I settori più a rischio

Se il comparto agroalimentare è in prima linea, anche la moda e la meccanica di precisione rischiano di subire pesanti contraccolpi. Le aziende del lusso, che da sempre puntano sul mercato americano per trainare le vendite, temono una riduzione della competitività, mentre il settore automotive, già sotto pressione per la transizione ecologica, rischia di dover rivedere i piani di espansione oltre oceano.

"I margini di manovra sono stretti – ammettono gli imprenditori – e servono risposte rapide per evitare una fuga di capitali e investimenti verso altri mercati più stabili." Le associazioni di categoria, da Confindustria a Coldiretti, chiedono interventi urgenti da parte del governo, con misure di sostegno all’export e incentivi fiscali per compensare le perdite.

Alcuni settori stanno già cercando di diversificare le rotte di export verso mercati alternativi come Cina e Paesi del Golfo, ma il mercato statunitense rimane insostituibile per molti comparti. L’agroalimentare italiano, ad esempio, dipende dagli Usa per una fetta significativa delle esportazioni di prodotti certificati DOP e IGP, il cui valore è aumentato del 20% negli ultimi cinque anni.

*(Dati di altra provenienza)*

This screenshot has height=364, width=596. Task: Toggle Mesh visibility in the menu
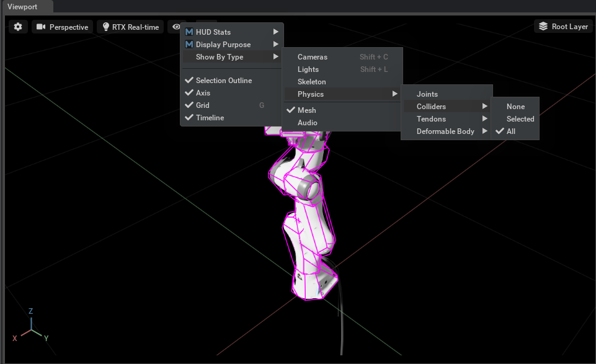306,110
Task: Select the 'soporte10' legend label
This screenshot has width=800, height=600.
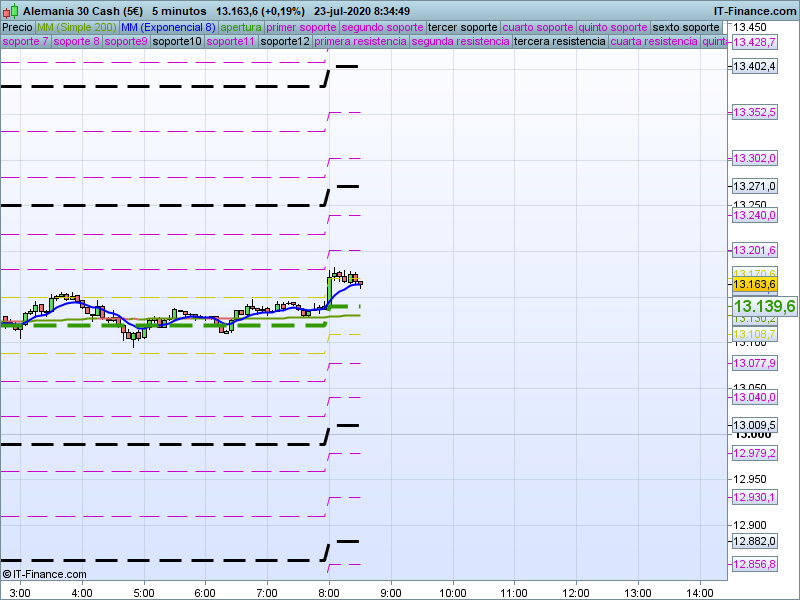Action: 177,42
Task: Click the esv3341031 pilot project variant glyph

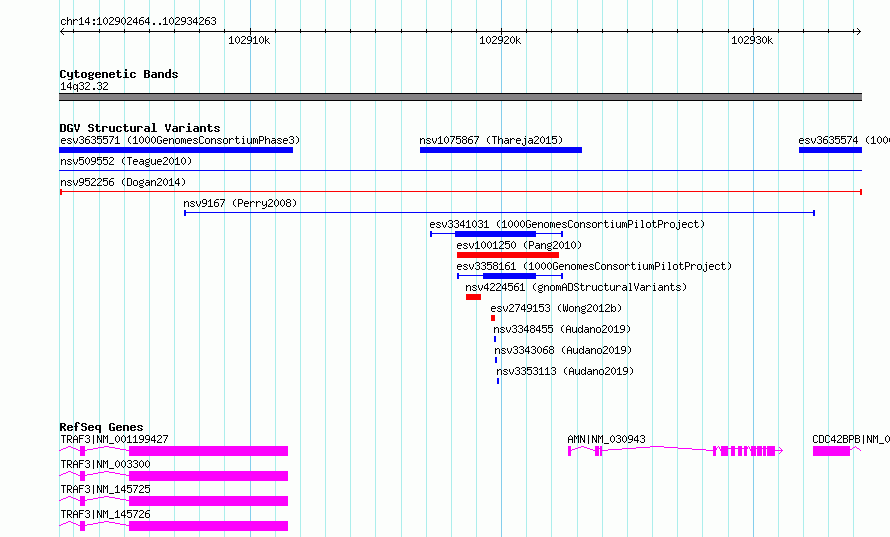Action: [x=496, y=234]

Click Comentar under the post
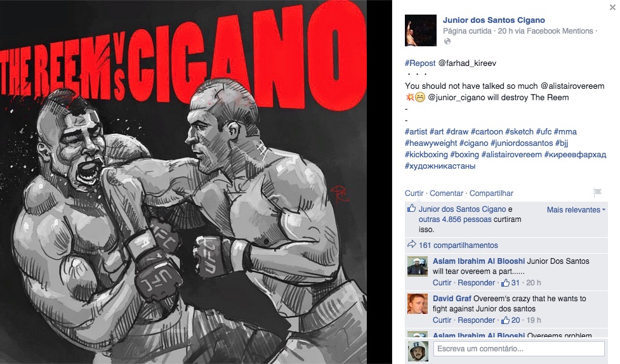coord(446,193)
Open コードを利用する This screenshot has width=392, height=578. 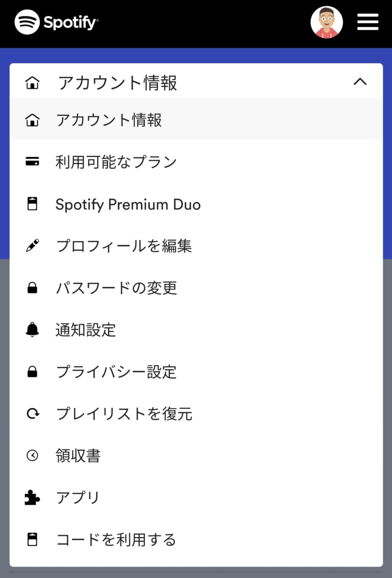(x=116, y=540)
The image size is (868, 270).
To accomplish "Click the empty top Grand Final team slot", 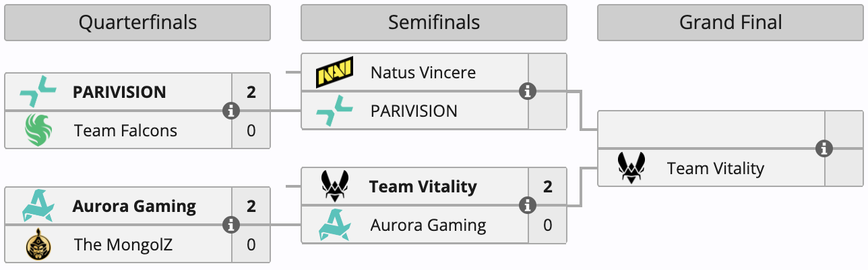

La strategia delle imprese

Nel frattempo, le aziende stanno esplorando nuove strategie per contenere gli effetti dei dazi. Alcune grandi imprese, come quelle del settore del lusso e della meccanica, stanno valutando la possibilità di aprire stabilimenti produttivi negli Stati Uniti per aggirare le nuove barriere commerciali. Tuttavia, per le PMI italiane, che costituiscono l’80% del tessuto produttivo, questa soluzione non è percorribile a breve termine.

Un altro fronte su cui le imprese stanno lavorando è l’ottimizzazione delle catene di approvvigionamento, cercando di ridurre la dipendenza da materie prime e componenti importate dagli Stati Uniti, e puntando su un modello più sostenibile e circolare.

Scenari futuri

Nei prossimi mesi, molto dipenderà dall’andamento della campagna elettorale americana e dalle mosse dell’Unione Europea. Il rischio di una nuova guerra commerciale è concreto e l’Italia, con il suo tessuto produttivo legato all’export, non può permettersi di restare in una posizione di attesa. Palazzo Chigi continua a lavorare sotto traccia, nella speranza che la diplomazia riesca a scongiurare l’ennesima tempesta sui mercati.

Intanto, il mondo imprenditoriale si interroga su quale sia la strategia più efficace per affrontare il nuovo scenario globale. L’unica certezza, per ora, è che il Made in Italy dovrà affrontare una sfida senza precedenti, tra pressioni internazionali e necessità di innovare per rimanere competitivo.